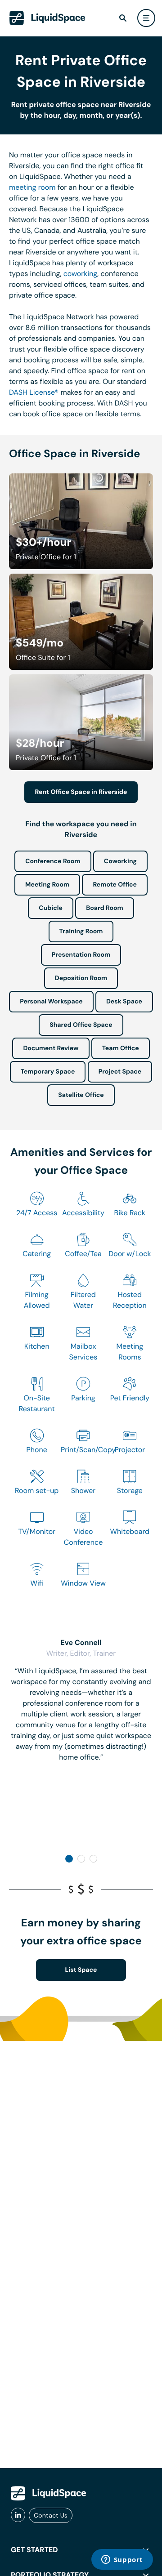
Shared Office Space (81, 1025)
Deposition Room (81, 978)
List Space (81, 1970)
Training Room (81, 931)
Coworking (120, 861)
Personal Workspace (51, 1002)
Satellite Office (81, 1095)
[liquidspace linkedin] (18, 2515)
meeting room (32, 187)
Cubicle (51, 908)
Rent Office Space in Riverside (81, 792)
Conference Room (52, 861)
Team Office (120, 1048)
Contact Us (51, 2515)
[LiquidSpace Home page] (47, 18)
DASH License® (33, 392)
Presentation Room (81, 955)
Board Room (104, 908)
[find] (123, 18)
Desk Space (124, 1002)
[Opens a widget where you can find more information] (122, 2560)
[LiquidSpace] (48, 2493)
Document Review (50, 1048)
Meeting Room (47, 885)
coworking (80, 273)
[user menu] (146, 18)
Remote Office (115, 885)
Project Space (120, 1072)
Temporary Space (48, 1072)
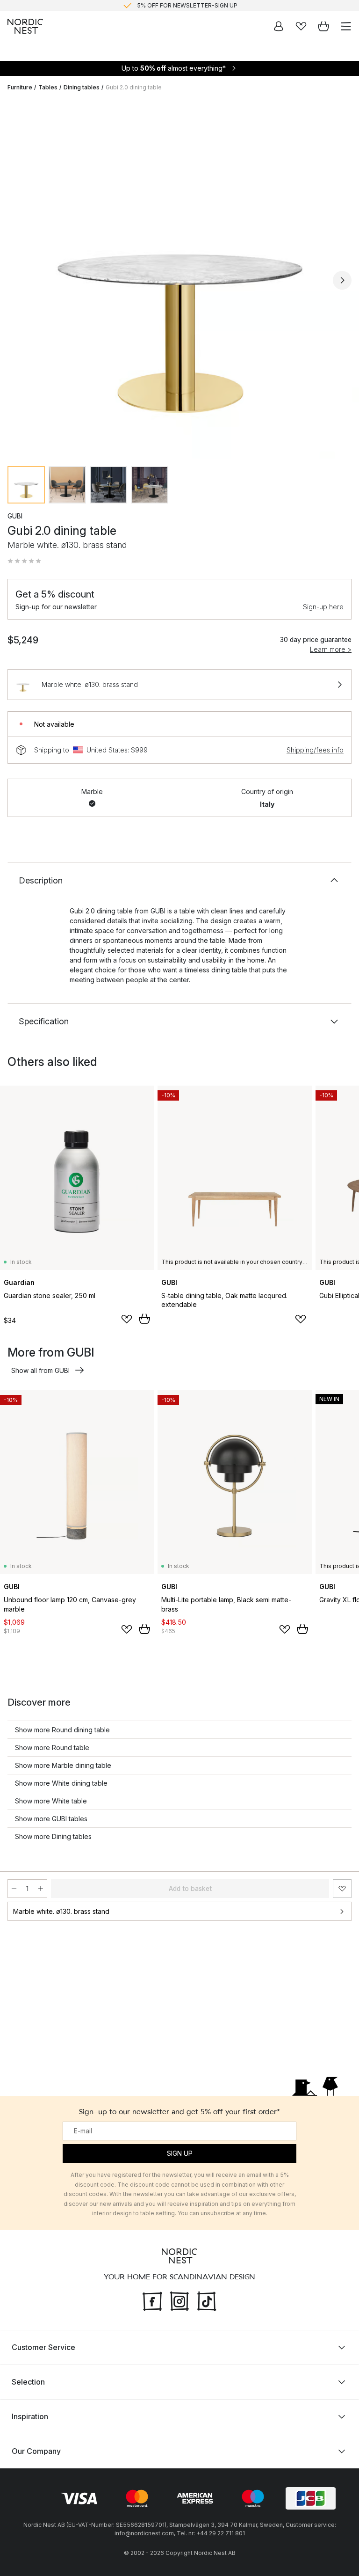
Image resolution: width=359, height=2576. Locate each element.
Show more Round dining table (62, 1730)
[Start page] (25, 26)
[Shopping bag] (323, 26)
..............................
What is being asked —
In the material above, retype exactly the lines that run from the one containing "Satellite Office (81, 1095)" through the last line, and keep out the pictures.

Finished task —
Satellite Office (81, 1095)
[liquidspace linkedin] (18, 2515)
meeting room (32, 187)
Cubicle (51, 908)
Rent Office Space in Riverside (81, 792)
Conference Room (52, 861)
Team Office (120, 1048)
Contact Us (51, 2515)
[LiquidSpace Home page] (47, 18)
DASH License® (33, 392)
Presentation Room (81, 955)
Board Room (104, 908)
[find] (123, 18)
Desk Space (124, 1002)
[Opens a widget where you can find more information] (122, 2560)
[LiquidSpace] (48, 2493)
Document Review (50, 1048)
Meeting Room (47, 885)
coworking (80, 273)
[user menu] (146, 18)
Remote Office (115, 885)
Project Space (120, 1072)
Temporary Space (48, 1072)
Image resolution: width=359, height=2576. Locate each element.
Show more Round dining table (62, 1730)
[Start page] (25, 26)
[Shopping bag] (323, 26)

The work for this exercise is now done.